— Start of PAGE EXCERPT —
# xDeepFM
Combining Explicit and Implicit Feature Interactions for RecSys (KDD 2018)

## 1. Set-up
import dependent packages and declare consts

In [1]:
# data handling
import numpy as np
import pandas as pd
import torch
import torch.nn as nn

# evaluation metrics & dataset processing
from sklearn.model_selection import train_test_split
from sklearn import metrics
from sklearn.preprocessing import LabelEncoder
from tensorflow.python.keras.preprocessing.sequence import pad_sequences

# DeepCTR
from deepctr_torch.inputs import SparseFeat, VarLenSparseFeat, get_feature_names, combined_dnn_input
from deepctr_torch.models import xDeepFM
from deepctr_torch.models.basemodel import BaseModel
from deepctr_torch.layers import DNN

In [2]:
# setup computing device for pytorch
device = torch.device('cuda:0' if torch.cuda.is_available() else 'cpu')

In [3]:
# consts

# dataset path
DATASET1 = '../../data/extracted/LON-A/London_Attractions_Complete_Review.csv'
DATASET2 = '../../data/extracted/NYC-R/New_York_City_Restaurant_Complete_Review.csv'

OCCURENCE_THRESHOLD = 5

* Variable length columns * 3
  - ustyle, iattribute, itag
* Sparse columns * 8/9
  - uage, ugender, ucity, ucountry, uid_index, ulevel, iid, irating, iprice(NYC only)

In [4]:
# dataset columns: user, item, rating
user_columns = ['uage', 'ugender', 'ucity', 'ucountry', 'uid_index', 'ulevel', 'ustyle']
LON_item_columns = ['iid', 'iattribute', 'irating', 'itag']
NYC_item_columns = ['iid', 'iattribute', 'iprice', 'irating', 'itag']
rating_columns = ['rrate', 'rid']

# dataset columns: sparse (one value) / variable length (multiple values)
LON_sparse_features = ["uage", "ugender", "ucity", "ucountry", "uid_index", "ulevel", 'iid', 'irating']
NYC_sparse_features = ["uage", "ugender", "ucity", "ucountry", "uid_index", "ulevel", 'iid', 'irating', 'iprice']
var_sparse_features = ['ustyle', 'iattribute', 'itag']

## 2. Data Preprocessing

* Retain users/items with at least five ratings only
* Data splitting
  - the latest 20% interactions (by time)
  - Randomly split the remaining data into training (70%) and validation (10%) sets
* Transform the ratings into binary implicit feedback as ground truth, indicating whether the user has interacted with the specific item
* Transform SparseFeat(single value) into categorical data
* Transform VarLenSparseFeat(multiple values) columns into muliple columns of categorical data
* Then embed categorical data

In [5]:
def sort_by_time(df):
    return df.sort_values(by=['rid'], ascending=True)
— End of PAGE EXCERPT —
-- EXERCISES --
a) In the xDeepFM notebook, substitute "MIN_OCCURRENCES" for "OCCURENCE_THRESHOLD" and reproduce the passage starting with "OCCURENCE_THRESHOLD = 5" and going on through "irating, iprice(NYC only)".
b) List every class and function that the xDeepFM notebook imports from the deepctr_torch package.
c) Supply the next part of the xDeepFM notebook, picking up after its last line.
— Start of MATERIAL PROVIDED —
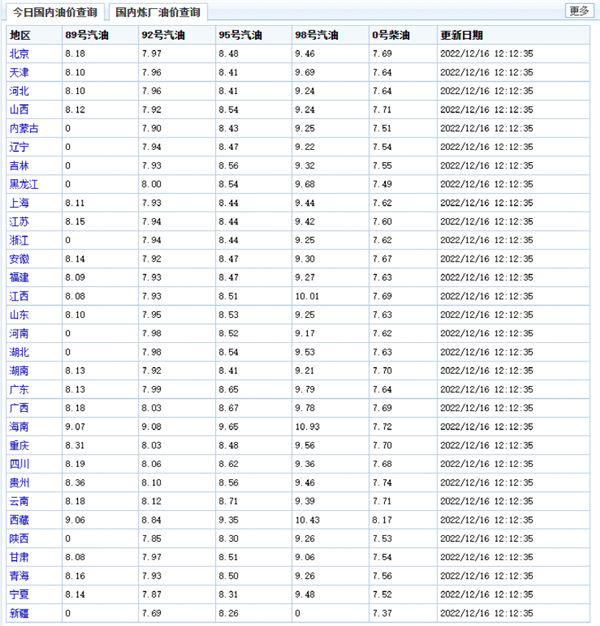Open the 广东 region link

(19, 389)
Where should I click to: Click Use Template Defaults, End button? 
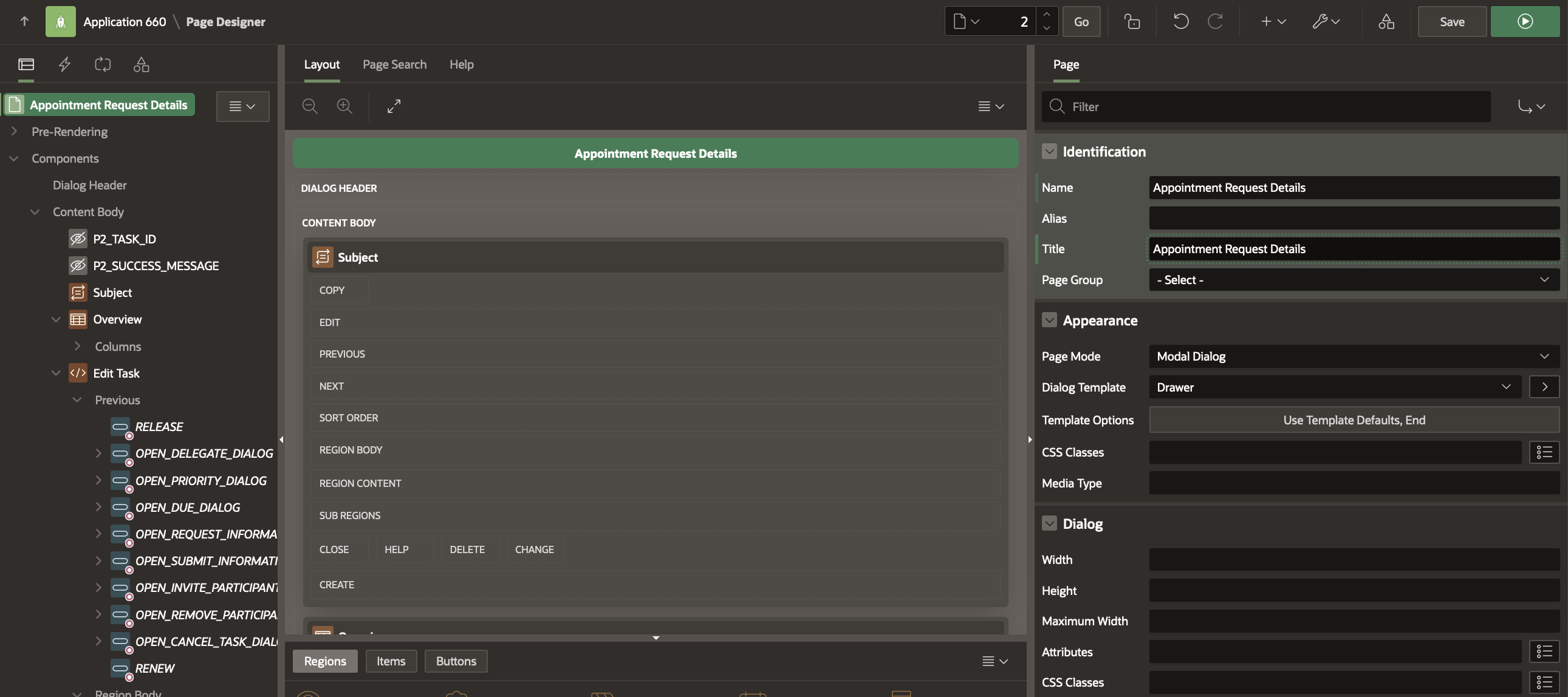click(x=1353, y=420)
— End of MATERIAL PROVIDED —
-- ANSWERS TO THE PROBLEMS --
a)
MIN_OCCURRENCES = 5

* Variable length columns * 3
  - ustyle, iattribute, itag
* Sparse columns * 8/9
  - uage, ugender, ucity, ucountry, uid_index, ulevel, iid, irating, iprice(NYC only)

b) SparseFeat, VarLenSparseFeat, get_feature_names, combined_dnn_input, xDeepFM, BaseModel, DNN

c)
def filter_by_occurrence(df, column, threshold):
    return df.groupby(column).filter(lambda x: len(x) >= OCCURENCE_THRESHOLD)

def convert_binary(df):
    df.loc[df['rrate'] != "None", 'rrate'] = 1
    df.loc[df['rrate'] == "None", 'rrate'] = 0
    return df

def add_var_column(df, column):
    key2index = {}
    
    def split(x):
        key_ans = x.split(',')
        for key in key_ans:
            if key not in key2index:
                key2index[key] = len(key2index) + 1 # index starts from 1
        return list(map(lambda x: key2index[x], key_ans))
    
    # remove unnecessary characters
    df[column] = df[column].str.replace('[', '').str.replace(']', '').str.replace(', ', ',')
    column_list = list(map(split, df[column].values))
    column_length = np.array(list(map(len, column_list)))
    column_maxlen = max(column_length)
    column_list = pad_sequences(column_list, maxlen=column_maxlen, padding='post', )
    df = pd.concat([df, pd.DataFrame(column_list).add_prefix(str(column))], axis=1)
    
    return df, key2index, column_maxlen

def split_df(df):
    df['rating_cumcounts'] = df.groupby(['uid_index'])['rid'].rank(method='first', ascending=True)
    tmp = df.groupby('uid_index').size().rename('total_counts')
    df = df.join(tmp, on='uid_index', rsuffix='_r')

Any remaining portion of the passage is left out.